Just use our search box to look up “Paulson” and you will see a problem. Henry Paulson was in charge at Goldman-Sachs, and is now the treasury secretary. In August 2007 Paulson said he did not see anything that caused him to reconsider his view that the economic damage from the housing correction was largely contained, despite losses in a number of financial institutions and a long period for sub-prime issues to move through the economy. We thought he was short-sighted, lying, or manipulated by politics. Now he wants a free reign to spend $700 billion.
In his former job Paulson should have seen the problem. Wages based on unemployment checks, welfare, and food stamps cannot sustain the mortgage industry. In 2007 Paulson said U.S. sub-prime mortgage fallout remained largely contained due to the strongest global economy in decades. Again we thought he was dillusional. It is evidence of the strange, distorted reality that prevails on Wall Street.
In December 2007, while Treasury Secretary Henry Paulson was speaking, a federal appeals court shut the door to state enforcement of federally charted banks. Now Paulson wants help from the states. Sorry buddy but people stabbed in the back usually don’t want to help you. There is something wrong with Paulson’s qualifications. Something does not ring true, as if Paulson is willing to echo the ideas of others. Optimism and rose colored glasses do not override realism and practicality if you get $700 billion and no oversight.
The bottom line is simple. The $700 bailout “rush” to do something imediately sounds exactly like the “rush” to start a war with Iraq. The tactics are the same, and the option sounds the same. “The alternatives will be much worse” we are told. Right, like Iraq and the weapons of mass destruction? Bush said he did not know of the gravity of the situation until he was briefed in September 2008 but the facts and similarities have “Bush” written all over them. Something is wrong.

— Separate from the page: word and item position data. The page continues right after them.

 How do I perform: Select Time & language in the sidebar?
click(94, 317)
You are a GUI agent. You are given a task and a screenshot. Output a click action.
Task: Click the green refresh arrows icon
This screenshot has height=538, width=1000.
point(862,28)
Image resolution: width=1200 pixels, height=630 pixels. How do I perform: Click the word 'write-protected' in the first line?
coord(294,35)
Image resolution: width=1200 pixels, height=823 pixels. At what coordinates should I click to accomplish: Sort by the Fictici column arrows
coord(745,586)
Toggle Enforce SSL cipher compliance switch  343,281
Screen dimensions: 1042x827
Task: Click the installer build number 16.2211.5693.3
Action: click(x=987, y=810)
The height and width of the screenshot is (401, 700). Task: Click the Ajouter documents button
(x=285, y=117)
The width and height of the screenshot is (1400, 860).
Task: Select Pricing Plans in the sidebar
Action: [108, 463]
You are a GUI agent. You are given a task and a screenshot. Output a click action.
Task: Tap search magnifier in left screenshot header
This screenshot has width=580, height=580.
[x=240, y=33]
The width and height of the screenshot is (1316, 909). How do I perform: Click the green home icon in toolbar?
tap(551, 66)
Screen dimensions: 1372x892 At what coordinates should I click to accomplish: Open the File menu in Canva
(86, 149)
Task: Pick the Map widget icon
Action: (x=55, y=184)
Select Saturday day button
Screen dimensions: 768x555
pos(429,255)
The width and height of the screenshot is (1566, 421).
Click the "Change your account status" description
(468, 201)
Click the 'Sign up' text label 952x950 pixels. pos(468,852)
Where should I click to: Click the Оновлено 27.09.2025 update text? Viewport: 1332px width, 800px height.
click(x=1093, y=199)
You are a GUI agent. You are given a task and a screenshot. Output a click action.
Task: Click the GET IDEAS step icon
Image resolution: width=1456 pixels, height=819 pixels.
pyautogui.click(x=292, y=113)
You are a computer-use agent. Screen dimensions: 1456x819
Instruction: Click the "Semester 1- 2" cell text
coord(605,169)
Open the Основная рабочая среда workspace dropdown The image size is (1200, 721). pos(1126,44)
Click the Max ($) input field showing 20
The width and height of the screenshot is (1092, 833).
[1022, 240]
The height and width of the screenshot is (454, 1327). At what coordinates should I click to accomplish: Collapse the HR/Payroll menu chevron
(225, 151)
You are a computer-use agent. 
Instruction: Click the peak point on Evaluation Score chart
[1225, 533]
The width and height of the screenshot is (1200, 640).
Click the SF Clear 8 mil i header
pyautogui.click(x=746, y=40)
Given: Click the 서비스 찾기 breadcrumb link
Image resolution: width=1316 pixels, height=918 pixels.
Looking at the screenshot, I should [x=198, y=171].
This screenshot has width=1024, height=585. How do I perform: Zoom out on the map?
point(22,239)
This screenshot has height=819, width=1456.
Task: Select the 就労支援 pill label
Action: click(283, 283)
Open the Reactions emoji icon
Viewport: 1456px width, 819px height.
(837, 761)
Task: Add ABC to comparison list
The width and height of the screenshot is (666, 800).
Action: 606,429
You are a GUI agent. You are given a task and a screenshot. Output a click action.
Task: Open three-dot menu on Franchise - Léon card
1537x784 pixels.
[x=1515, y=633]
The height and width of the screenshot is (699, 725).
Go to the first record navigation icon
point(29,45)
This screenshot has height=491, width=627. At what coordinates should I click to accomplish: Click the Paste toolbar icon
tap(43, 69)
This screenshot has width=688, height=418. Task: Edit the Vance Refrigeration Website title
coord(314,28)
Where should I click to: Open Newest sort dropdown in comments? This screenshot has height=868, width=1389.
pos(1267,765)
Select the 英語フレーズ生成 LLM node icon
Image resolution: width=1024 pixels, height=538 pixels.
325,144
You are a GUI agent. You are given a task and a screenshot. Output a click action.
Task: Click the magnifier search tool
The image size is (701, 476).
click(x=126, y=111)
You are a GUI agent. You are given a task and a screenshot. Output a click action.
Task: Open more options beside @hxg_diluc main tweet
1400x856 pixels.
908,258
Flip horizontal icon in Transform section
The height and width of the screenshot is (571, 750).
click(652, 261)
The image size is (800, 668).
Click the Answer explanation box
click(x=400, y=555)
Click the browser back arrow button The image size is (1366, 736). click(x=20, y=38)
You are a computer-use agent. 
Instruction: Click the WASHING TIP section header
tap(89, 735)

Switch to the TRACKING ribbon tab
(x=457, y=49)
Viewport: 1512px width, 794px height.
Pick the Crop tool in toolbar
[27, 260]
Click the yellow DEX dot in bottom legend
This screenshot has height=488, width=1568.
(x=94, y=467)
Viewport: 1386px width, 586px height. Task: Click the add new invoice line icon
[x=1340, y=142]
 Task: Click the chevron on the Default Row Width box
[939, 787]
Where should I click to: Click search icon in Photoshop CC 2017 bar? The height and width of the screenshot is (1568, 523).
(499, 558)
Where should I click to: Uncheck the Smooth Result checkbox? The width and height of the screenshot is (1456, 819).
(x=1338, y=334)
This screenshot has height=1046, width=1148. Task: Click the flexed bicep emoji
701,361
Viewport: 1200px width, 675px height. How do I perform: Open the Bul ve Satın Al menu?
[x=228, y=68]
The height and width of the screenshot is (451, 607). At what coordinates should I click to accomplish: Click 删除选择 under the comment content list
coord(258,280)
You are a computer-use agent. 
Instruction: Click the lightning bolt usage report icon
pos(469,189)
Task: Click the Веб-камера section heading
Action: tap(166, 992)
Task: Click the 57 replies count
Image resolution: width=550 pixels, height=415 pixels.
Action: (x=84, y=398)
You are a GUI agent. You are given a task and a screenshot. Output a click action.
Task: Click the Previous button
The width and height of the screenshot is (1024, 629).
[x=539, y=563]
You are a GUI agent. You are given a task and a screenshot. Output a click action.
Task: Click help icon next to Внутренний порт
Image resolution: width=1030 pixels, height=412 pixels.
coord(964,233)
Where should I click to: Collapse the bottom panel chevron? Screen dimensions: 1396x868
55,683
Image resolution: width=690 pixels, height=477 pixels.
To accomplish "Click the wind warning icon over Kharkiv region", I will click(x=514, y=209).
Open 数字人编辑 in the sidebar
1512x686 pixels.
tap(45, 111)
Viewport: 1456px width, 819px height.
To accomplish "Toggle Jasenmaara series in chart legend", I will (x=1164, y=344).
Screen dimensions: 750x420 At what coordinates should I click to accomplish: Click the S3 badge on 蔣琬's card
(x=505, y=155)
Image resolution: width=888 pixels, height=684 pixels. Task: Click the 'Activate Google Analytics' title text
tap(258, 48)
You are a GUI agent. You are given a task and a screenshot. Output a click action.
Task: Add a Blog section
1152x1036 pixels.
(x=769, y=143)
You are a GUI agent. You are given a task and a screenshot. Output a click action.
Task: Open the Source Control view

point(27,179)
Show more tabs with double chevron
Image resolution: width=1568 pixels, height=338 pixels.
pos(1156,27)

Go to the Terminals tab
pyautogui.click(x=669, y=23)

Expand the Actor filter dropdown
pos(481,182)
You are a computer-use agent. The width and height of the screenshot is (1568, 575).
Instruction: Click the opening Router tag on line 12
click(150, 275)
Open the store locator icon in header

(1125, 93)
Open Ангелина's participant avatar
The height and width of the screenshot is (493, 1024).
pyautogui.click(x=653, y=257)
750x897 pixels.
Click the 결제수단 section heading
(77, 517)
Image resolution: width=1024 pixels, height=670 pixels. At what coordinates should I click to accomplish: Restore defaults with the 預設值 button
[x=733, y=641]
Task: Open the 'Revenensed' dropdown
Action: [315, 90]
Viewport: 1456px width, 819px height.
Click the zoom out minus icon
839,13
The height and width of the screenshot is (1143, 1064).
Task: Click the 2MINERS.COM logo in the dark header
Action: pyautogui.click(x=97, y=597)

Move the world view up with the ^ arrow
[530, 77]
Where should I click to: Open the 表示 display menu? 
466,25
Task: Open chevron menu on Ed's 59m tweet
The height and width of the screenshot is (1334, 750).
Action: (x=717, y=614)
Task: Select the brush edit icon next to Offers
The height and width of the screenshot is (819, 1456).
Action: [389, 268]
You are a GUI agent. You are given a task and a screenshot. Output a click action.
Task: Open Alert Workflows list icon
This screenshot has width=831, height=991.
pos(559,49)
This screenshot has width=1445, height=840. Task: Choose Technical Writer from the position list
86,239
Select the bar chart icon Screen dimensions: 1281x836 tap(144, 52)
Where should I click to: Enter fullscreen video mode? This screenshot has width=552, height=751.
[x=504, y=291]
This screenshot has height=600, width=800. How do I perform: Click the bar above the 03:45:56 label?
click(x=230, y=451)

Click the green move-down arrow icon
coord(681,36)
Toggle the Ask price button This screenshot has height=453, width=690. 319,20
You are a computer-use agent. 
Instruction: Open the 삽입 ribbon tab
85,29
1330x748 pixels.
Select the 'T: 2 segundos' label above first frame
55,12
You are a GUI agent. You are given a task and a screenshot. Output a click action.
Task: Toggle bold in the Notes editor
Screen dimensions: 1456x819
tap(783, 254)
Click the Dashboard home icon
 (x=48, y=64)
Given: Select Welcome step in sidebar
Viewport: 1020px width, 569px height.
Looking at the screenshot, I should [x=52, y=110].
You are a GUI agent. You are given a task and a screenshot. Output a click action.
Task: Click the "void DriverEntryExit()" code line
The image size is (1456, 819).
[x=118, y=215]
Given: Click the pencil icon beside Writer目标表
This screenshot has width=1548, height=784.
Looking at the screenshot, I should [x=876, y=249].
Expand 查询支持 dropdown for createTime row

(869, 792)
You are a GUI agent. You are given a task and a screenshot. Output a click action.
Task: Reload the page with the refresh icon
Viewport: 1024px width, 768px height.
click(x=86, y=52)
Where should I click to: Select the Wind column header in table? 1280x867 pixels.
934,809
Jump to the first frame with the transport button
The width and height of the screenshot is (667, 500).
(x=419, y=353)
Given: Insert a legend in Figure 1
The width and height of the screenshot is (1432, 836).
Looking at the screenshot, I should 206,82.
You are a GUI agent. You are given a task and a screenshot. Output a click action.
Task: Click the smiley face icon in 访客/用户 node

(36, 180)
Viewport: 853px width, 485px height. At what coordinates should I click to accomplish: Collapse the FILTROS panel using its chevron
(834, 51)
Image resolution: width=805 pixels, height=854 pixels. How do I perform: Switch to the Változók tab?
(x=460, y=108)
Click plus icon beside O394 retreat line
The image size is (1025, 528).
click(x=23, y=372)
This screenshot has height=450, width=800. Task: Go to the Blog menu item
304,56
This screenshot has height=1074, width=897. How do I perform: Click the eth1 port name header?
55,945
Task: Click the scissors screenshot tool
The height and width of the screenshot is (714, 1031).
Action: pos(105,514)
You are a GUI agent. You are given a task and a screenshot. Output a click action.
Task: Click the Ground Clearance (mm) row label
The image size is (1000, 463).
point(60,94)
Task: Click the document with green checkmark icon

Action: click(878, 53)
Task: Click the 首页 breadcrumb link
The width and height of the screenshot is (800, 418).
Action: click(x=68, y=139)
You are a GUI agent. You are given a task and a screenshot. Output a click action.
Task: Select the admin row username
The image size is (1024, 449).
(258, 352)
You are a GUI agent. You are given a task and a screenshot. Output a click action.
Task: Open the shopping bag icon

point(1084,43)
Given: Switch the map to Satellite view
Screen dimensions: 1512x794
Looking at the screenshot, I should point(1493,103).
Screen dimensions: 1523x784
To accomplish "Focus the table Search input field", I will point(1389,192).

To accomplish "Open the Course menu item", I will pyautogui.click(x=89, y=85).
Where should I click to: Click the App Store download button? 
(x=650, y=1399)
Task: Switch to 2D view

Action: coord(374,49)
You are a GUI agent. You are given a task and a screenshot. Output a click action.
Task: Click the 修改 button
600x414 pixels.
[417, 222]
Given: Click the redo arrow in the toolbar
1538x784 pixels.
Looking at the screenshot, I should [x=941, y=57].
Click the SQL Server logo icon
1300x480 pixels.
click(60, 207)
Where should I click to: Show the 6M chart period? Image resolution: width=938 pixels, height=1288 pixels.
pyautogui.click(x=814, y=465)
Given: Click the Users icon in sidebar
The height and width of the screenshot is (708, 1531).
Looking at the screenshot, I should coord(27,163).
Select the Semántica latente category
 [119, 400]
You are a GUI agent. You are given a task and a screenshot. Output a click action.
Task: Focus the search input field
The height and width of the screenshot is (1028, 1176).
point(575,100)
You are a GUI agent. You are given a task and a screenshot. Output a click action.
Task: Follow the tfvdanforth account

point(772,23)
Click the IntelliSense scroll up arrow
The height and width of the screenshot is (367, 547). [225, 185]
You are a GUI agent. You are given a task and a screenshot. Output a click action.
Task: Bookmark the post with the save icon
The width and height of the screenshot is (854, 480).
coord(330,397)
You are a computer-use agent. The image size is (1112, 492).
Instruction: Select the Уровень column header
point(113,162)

Either Bush should not be allowed to make decisions on or around September 11th of any year, or Paulson’s forethought and foresight is severly hampered by his former career at Goldman-Sachs. Oddly enough Paulson has quickly distinguished himself from his two predecessors in the Bush administration by formally identifying the wide gap between the richest and poorest Americans as an issue on his list of the country’s four major long-term economic issues to be addressed. I think he made the gap much wider, and plans to spend his $700 billion to squash the issue for good.
Was mortgage financing one of his “four major long-term issues”? Here is a little more from our archives and elsewhere:
On July 20, 2008, after the failure of Indymac Bank, Paulson reassured the public by saying, it’s a safe banking system, a sound banking system. Our regulators are on top of it. This is a very manageable situation.”
On August 10, 2008, Secretary Paulson told NBCs Meet the Press that he had no plans to inject any capital into Fannie Mae or Freddie Mac.
He also helped to create the Hope Now Alliance to help struggling homeowners during the subprime mortgage financial crisis, and we all know how well that worked.
Paulson agreed to allow foreign banks to slurp up part of his $700 billion dollar pie, such as the Hong Kong Shanghai Bank Corp.